Your instructions:
Of the entries below, repeat exactly only those lines from the one containing "Task: Open the" through the last line, with pictures omitted.

Source material:
● ● ●

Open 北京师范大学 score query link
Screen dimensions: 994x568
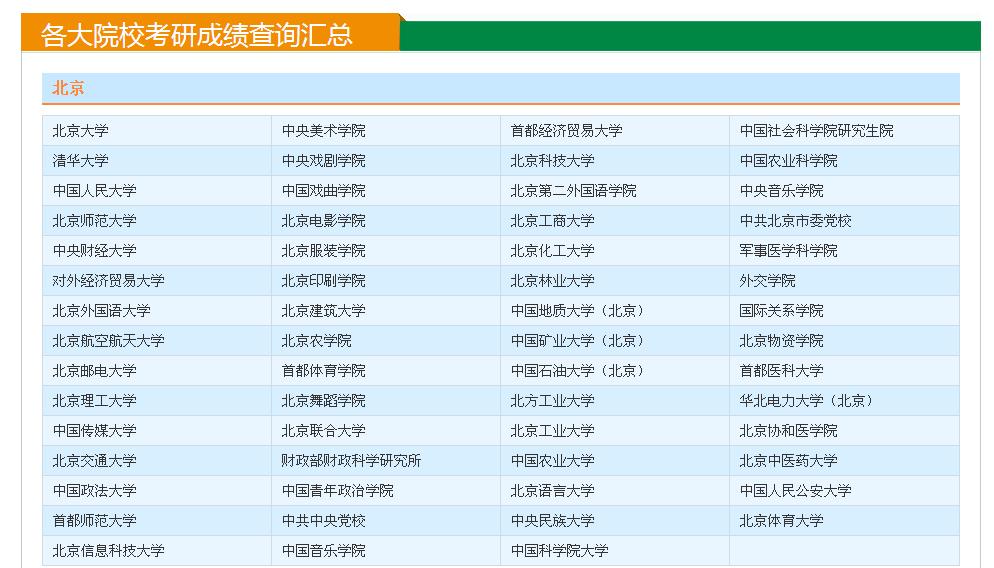pyautogui.click(x=95, y=221)
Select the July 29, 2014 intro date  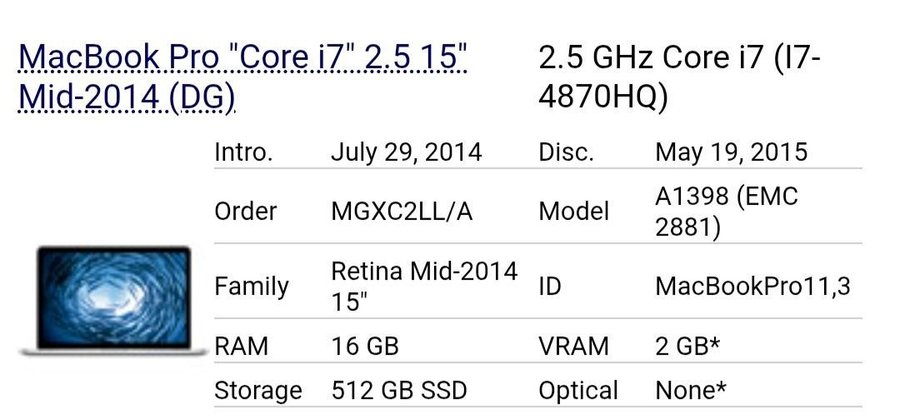(406, 153)
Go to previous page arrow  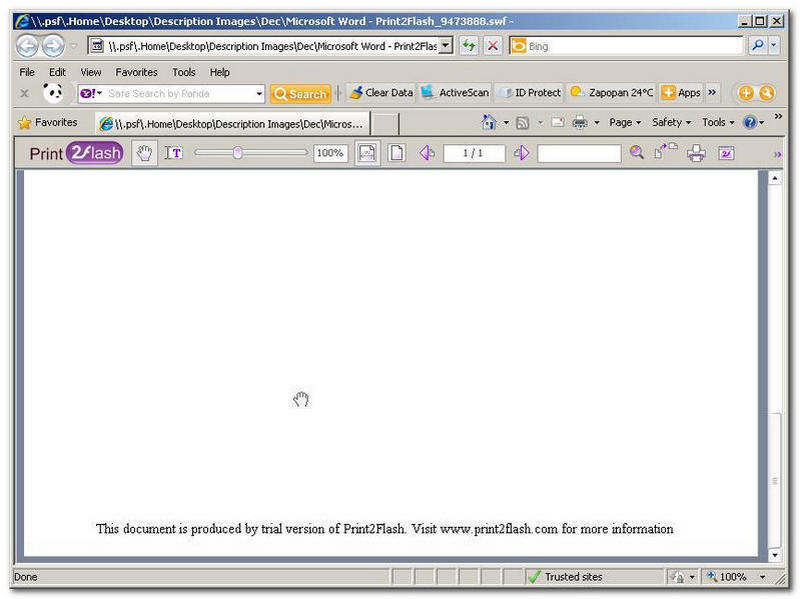tap(427, 153)
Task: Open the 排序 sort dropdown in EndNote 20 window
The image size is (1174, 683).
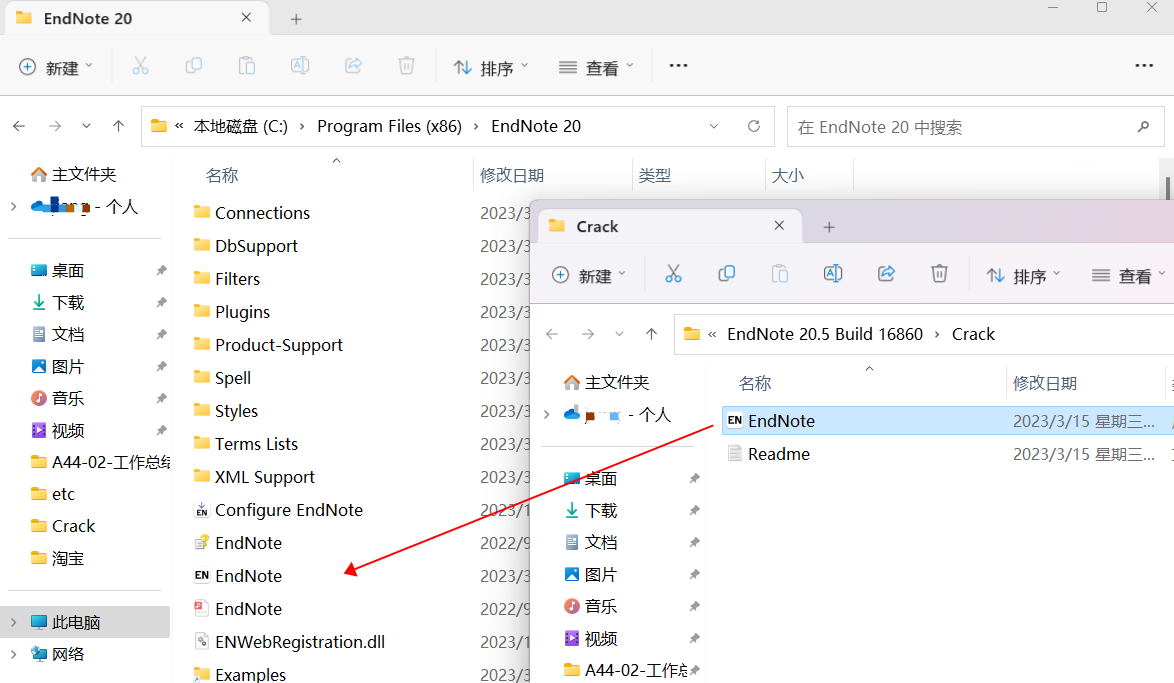Action: point(491,67)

● ● ●

Completed exercise:
Task: Open the 排序 sort dropdown in EndNote 20 window
The image size is (1174, 683).
Action: point(491,67)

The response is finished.